### Work to complete
Task for the records below: repeat the line containing "The image size is (476, 604)." and every line after it, exactly and with nothing else, but leave out the pictures.
Top of Data records
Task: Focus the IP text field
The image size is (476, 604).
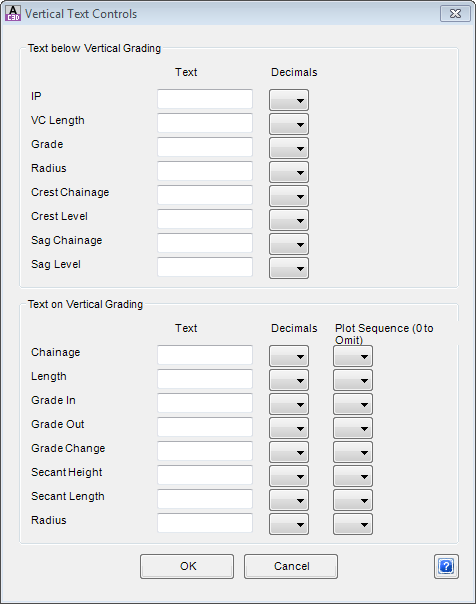Action: pos(205,99)
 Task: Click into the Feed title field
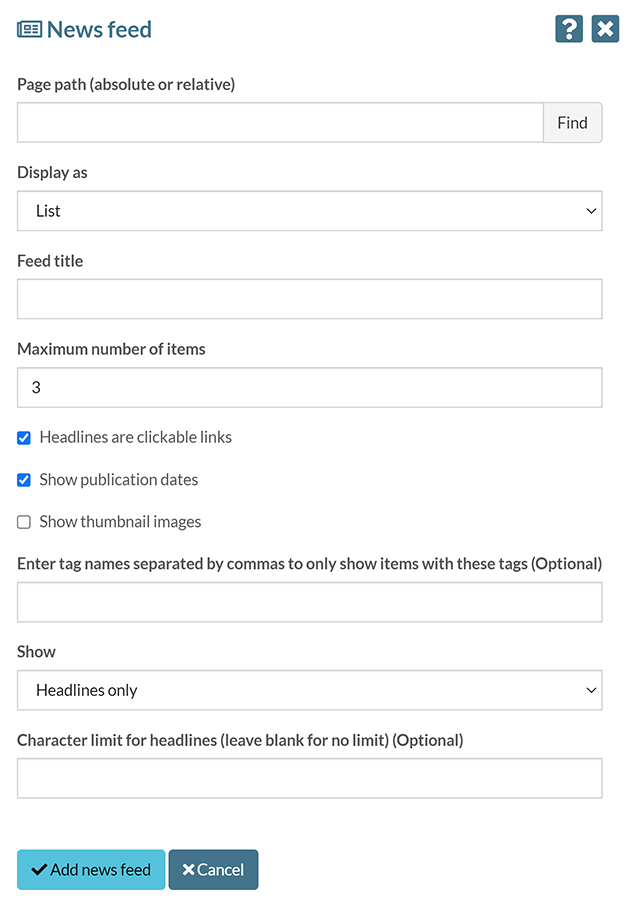(309, 299)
Bottom of Data records
### Solution below
The image size is (476, 604).
Action: pos(205,99)
 Task: Click into the Feed title field
(309, 299)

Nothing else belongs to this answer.